Search code examples
javaregextokenize

Check schema of a record in java


I have a text file. Each line in the file represents a record having 'n' number of columns delimited by a | (pipe) character. The column-values are of type int, string, date, timestamp, etc. Empty string and spaces are also possible as column values.

I am validating only the count of the column-values and validation of data type is not required.

Sample valid records of 5 columns each:

1234|xyz|abc|2016-04-08 11:12:40|234
1235|efgh|abc|2016-04-09 11:25:40|
1236|efghij| ||

Validation code:

boolean valid = true;
String line = buffReader.readLine();
String[] tokens = null;
while (line != null){
    tokens = line.split("\\|");
    if ((tokens.length==4 || tokens.length==5) && countPipes(line)==4){

    } else {
        valid = false;
        break;
    }
    line = buffReader.readLine();
}

private int countPipes(String line){
    int count = 0;
    count = line.length() - line.replace("|", "").length();
    return count;
}

I feel that the code can be better. Can someone let know how i can improve this code?


Solution

  • Well, you can simply check that there are four pipes in the line. If there are exactly four pipes, then there are five columns, which may be empty (which you allow).

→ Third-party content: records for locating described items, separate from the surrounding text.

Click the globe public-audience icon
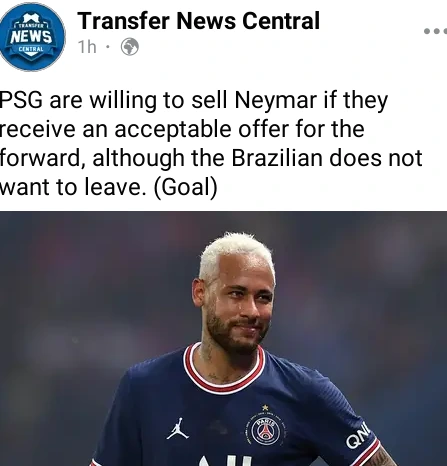The height and width of the screenshot is (466, 447). (130, 47)
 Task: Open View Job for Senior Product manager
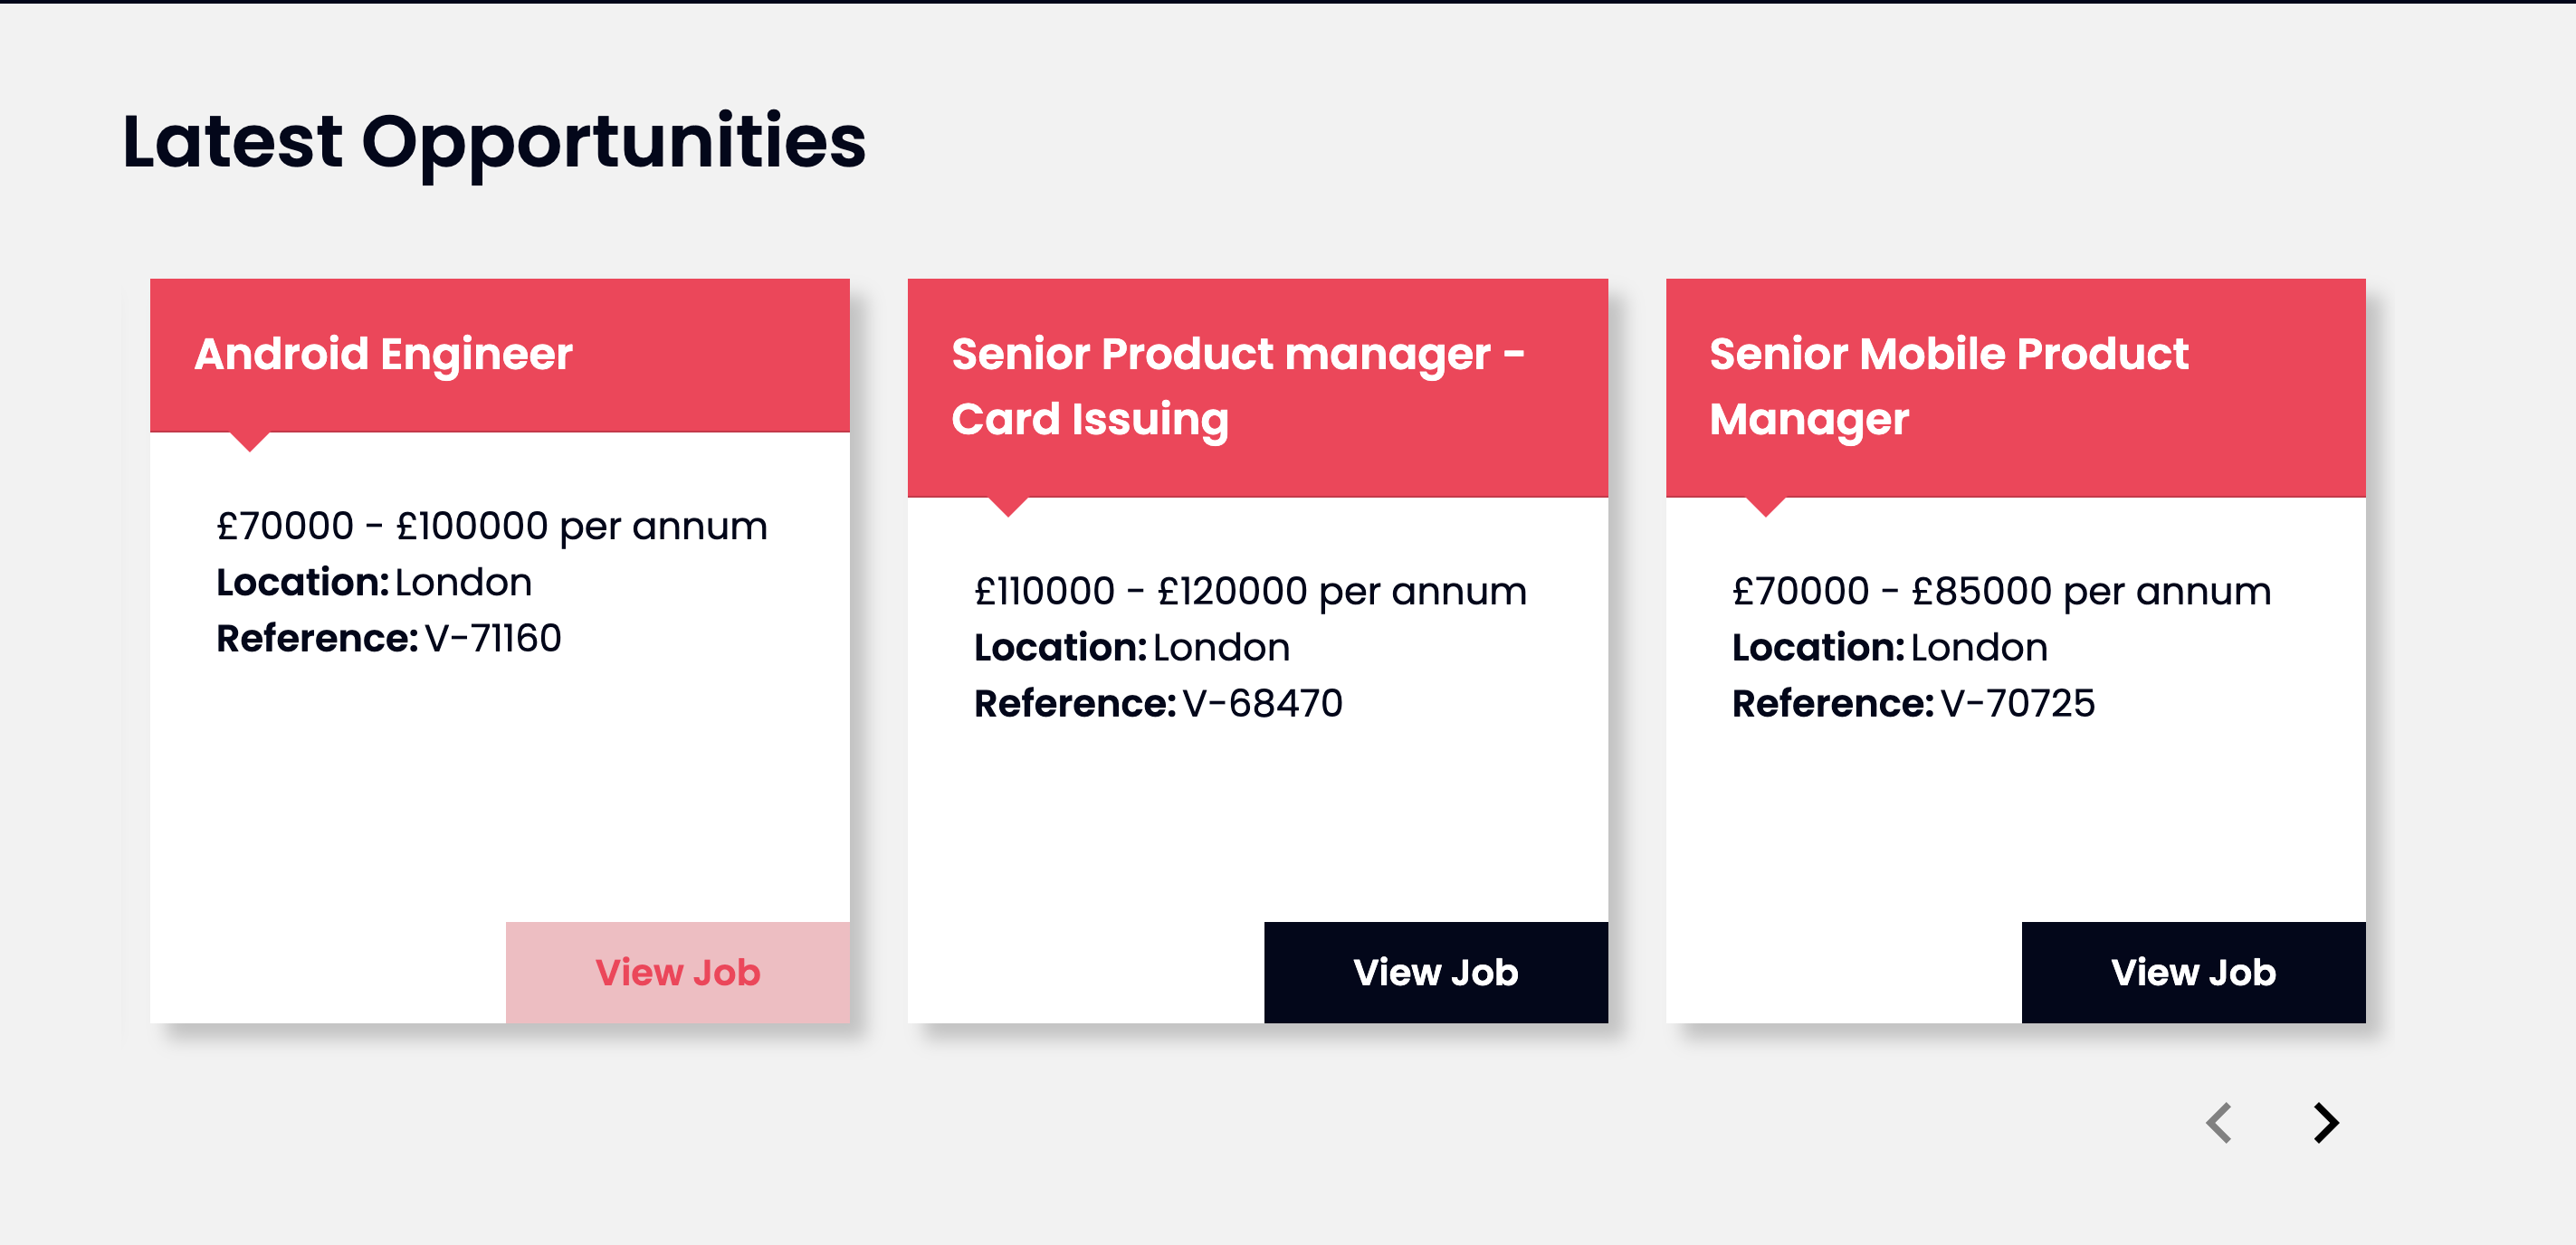[1435, 972]
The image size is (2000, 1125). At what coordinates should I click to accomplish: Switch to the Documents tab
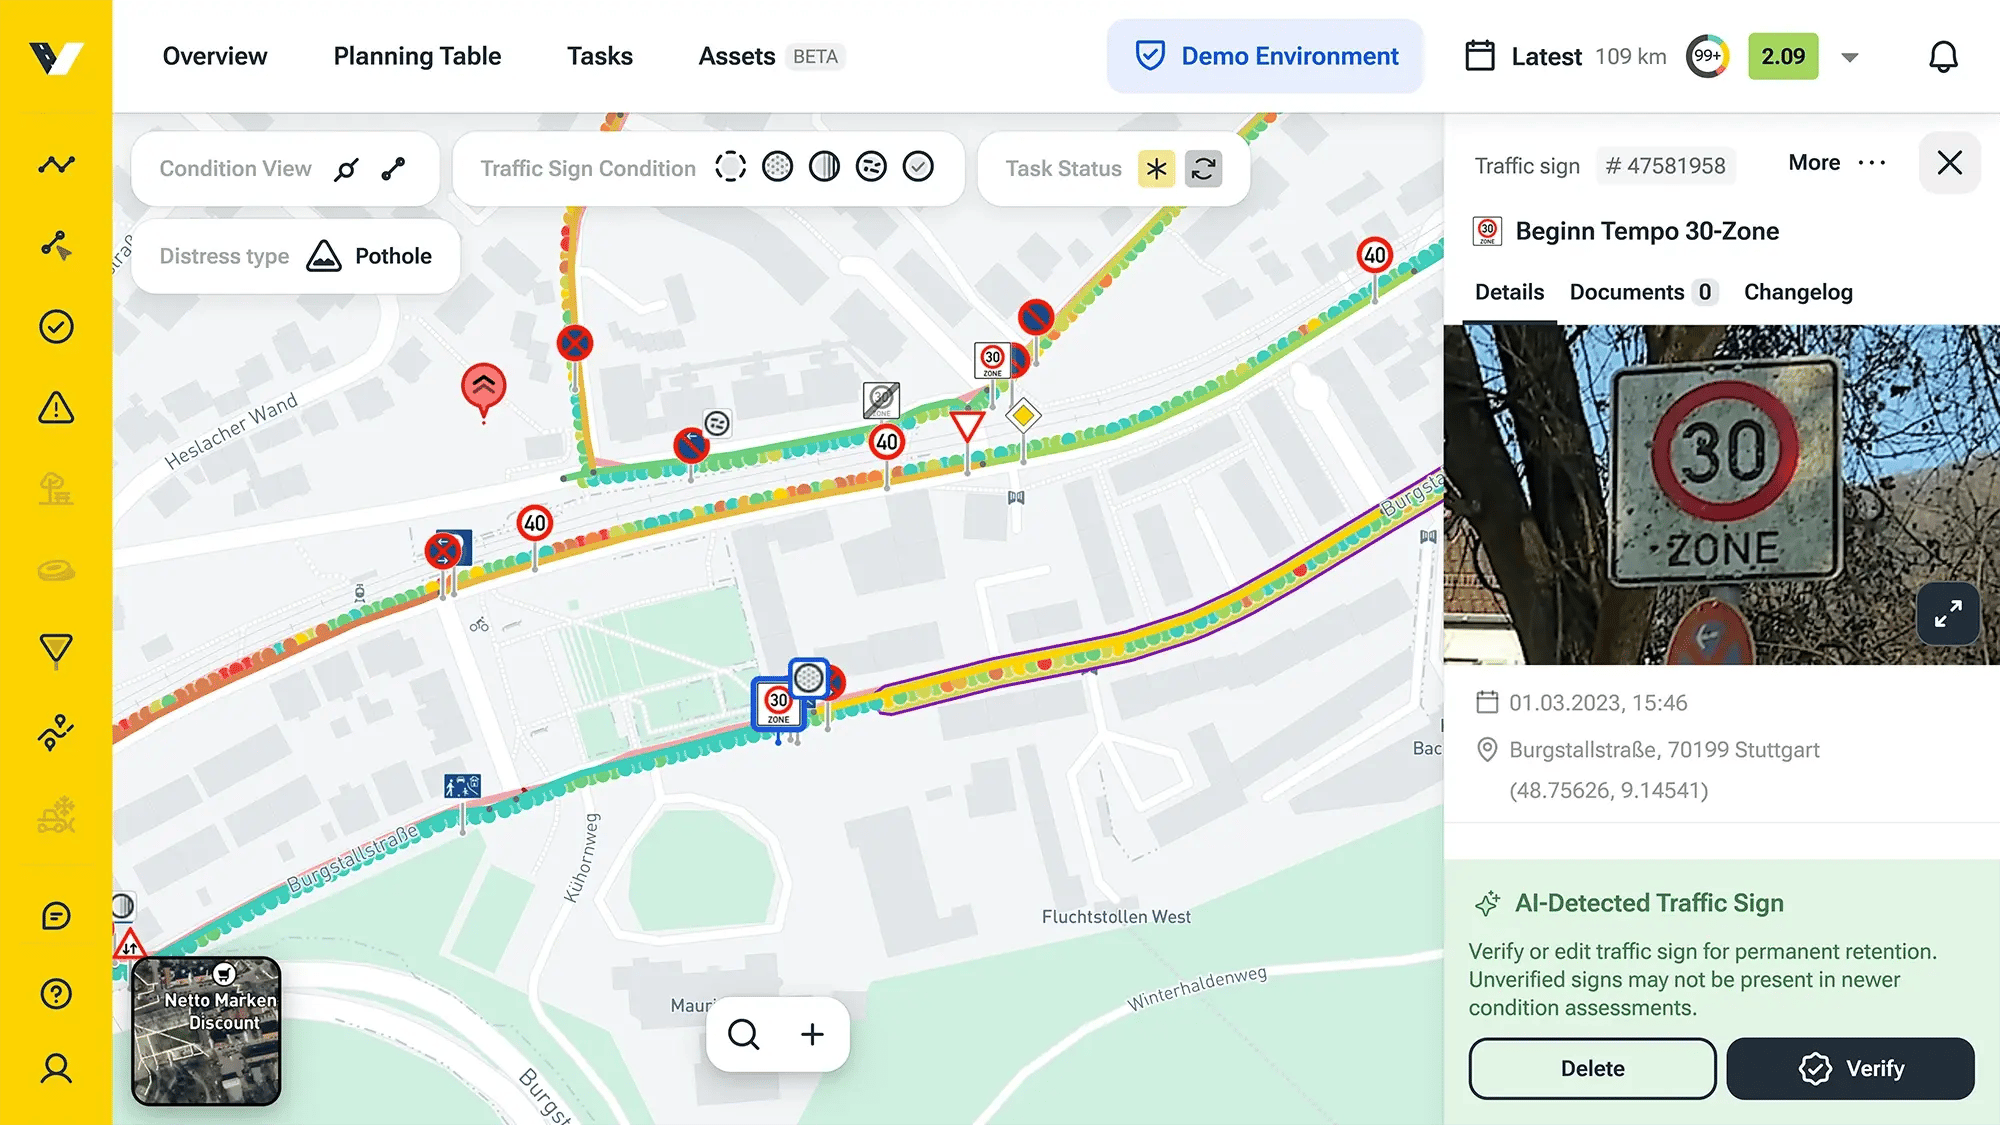[1628, 291]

    while (line != null) {
        if ( countPipes(line) != 4 ) {
            valid = false;
            break;
        }
        line = buffReader.readLine();
    }
    

    Now you don't need to split the line at all.

    A note about splitting, though. If you use the split with two parameters, and use a negative number, the split will contain entries for the empty elements as well. Here is a demonstration:

    public class Test {
    
        public static void main(String[] args) throws IOException {
            String line = "A|B|||";
    
            String[] zeroSplit = line.split("\\|");
            String[] negativeSplit = line.split("\\|",-1);
    
            System.out.println( "When split without parameter: " + zeroSplit.length );
            System.out.println( "When split with negative parameter: " + negativeSplit.length );
        }
    }
    

    The output here is:

    When split without parameter: 2
    When split with negative parameter: 5

    So in this case, you can check that your split is exactly of length 5, and get the same result.

    while (line != null) {
        if ( line.split("\\|",-1).length != 5 ) {
            valid = false;
            break;
        }
        line = buffReader.readLine();
    }